The cleaning and grading sequence combines a Delta 142.2 Precleaner with a Delta 106 Super Fine Cleaner, followed by a two-stage gravity setup using a GA 310 Gravity Separator and a GA 71 Middling Gravity Separator. This configuration is particularly effective for multi-crop operations, as it allows precise density separation while improving recovery through controlled reprocessing of middlings — an area where simpler lines often lose value.
A TS 180 Destoner and a centrally engineered aspiration system with SCF 930 Super Cyclofan ensure that heavy contaminants and dust are removed early and consistently, protecting both seed quality and downstream stability. Low-speed EC8LS bucket elevators and GT 400 belt conveyors were selected intentionally to minimise mechanical stress, reflecting a priority on seed integrity rather than raw throughput.

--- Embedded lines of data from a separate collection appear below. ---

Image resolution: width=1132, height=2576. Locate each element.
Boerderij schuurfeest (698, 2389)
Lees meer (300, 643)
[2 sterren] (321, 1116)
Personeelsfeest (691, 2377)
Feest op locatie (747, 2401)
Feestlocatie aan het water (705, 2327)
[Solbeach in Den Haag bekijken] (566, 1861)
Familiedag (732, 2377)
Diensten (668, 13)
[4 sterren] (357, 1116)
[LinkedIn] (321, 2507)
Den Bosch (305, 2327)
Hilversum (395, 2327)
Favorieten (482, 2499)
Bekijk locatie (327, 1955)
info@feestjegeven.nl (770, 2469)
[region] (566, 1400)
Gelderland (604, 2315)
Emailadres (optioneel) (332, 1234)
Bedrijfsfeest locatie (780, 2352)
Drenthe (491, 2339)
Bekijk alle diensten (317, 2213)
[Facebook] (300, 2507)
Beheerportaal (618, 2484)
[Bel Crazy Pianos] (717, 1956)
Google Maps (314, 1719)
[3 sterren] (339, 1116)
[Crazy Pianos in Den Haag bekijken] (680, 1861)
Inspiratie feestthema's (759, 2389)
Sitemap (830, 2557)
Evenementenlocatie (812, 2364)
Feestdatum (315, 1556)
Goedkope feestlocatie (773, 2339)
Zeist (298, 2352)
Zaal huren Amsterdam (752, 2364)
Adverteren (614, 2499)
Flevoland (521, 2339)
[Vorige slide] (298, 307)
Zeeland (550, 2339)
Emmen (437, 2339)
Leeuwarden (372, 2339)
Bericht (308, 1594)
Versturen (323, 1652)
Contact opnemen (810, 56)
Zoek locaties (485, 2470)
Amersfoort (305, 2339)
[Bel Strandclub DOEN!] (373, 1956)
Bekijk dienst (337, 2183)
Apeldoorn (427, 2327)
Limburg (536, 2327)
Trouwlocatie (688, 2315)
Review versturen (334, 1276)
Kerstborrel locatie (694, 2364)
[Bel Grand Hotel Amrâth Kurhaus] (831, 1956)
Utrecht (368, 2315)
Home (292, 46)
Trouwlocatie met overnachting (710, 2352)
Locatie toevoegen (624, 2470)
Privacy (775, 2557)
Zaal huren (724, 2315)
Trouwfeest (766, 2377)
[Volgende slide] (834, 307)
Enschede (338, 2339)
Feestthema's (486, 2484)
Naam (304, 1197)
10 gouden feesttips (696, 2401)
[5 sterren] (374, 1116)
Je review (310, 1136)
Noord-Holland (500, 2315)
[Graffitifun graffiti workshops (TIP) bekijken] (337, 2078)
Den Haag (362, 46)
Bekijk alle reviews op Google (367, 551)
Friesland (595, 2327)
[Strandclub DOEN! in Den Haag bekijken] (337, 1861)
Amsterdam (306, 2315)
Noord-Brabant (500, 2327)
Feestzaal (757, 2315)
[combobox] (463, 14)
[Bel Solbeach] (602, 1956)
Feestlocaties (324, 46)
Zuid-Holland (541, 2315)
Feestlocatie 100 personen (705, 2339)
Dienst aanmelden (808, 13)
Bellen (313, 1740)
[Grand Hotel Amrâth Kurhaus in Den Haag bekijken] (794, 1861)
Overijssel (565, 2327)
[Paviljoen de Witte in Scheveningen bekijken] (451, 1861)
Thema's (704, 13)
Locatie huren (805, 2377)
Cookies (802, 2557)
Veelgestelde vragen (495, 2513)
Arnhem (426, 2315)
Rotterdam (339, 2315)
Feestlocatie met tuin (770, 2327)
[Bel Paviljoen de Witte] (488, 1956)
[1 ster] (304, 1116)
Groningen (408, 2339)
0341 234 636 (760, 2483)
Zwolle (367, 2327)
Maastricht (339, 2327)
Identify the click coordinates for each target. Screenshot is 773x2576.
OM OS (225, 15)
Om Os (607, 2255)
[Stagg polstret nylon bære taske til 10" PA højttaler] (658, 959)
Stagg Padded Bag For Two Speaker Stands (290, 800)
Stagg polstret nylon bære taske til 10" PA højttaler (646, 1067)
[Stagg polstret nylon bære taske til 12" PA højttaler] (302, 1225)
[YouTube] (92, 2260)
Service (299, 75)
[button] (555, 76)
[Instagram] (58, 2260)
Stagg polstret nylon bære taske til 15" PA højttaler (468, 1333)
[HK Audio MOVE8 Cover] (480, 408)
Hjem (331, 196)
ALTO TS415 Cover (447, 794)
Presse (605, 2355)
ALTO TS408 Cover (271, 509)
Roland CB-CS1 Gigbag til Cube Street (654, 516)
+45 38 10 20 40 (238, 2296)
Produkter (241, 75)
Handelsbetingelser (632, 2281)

Crucially, Cimbria delivered complete plant design engineering, ensuring that each machine performs as part of a balanced system. This integrated approach allows the line to scale output when conditions allow, without sacrificing the repeatability and control that ultimately define processing performance.

Execution that stays close to reality
From the very beginning, Cimbria’s role went well beyond supplying equipment. The project required coordinated management across design, installation, and commissioning, within real-world constraints including global supply timelines.
Cimbria worked closely with Shambavi throughout the process. Operational requirements were converted into practical design decisions, the local installation team received hands-on technical support, and commissioning was managed as a structured process based on actual operating conditions rather than idealised scenarios.
Local experience makes the difference
This approach reflects Cimbria’s long experience in India. With more than 100 seed processing lines installed across the country, the company understands that project success depends not only on equipment performance, but also on local execution, flexibility, and effective communication.
The facility was completed and commissioned on 7 June 2024 at Seed Park, a major seed processing hub in the region. The location is significant not only because of customer concentration, but because technical expertise, service capability and operational know-how are also established there.
Cimbria’s position in Seed Park is the result of sustained regional engagement rather than short-term project activity. It reflects long-term customer relationships, local crop and process knowledge, and the ability to provide responsive support when required.
For Shambavi, this reduced implementation risk and enabled a faster transition to stable, reliable operations after commissioning.
What this project says about the seed industry
This project reflects several realities that are becoming hard to ignore in the seed sector. Early-stage companies don’t need to invest aggressively, but they do need to invest selectively.
Replicating systems that are already proven in real operating conditions is often a far more effective way to manage risk while still creating room for growth than starting from scratch or overbuilding too early.
It also underlines how processing infrastructure has moved well beyond a back-end role. The way seed is processed directly affects delivery reliability, consistency, and ultimately how a brand is perceived in the market. In many cases, processing performance has become as important as the genetics themselves.
Finally, the project reinforces the value of strong, accountable partnerships. Seed processing projects work best when suppliers take responsibility for outcomes rather than simply delivering equipment. That means staying involved through design decisions, installation challenges, and commissioning realities.
For Cimbria, the collaboration with Shambavi Agri Seeds confirms a long-held view. The most effective processing solutions are not built from standard templates, but through dialogue, local understanding, and disciplined, experience-driven design.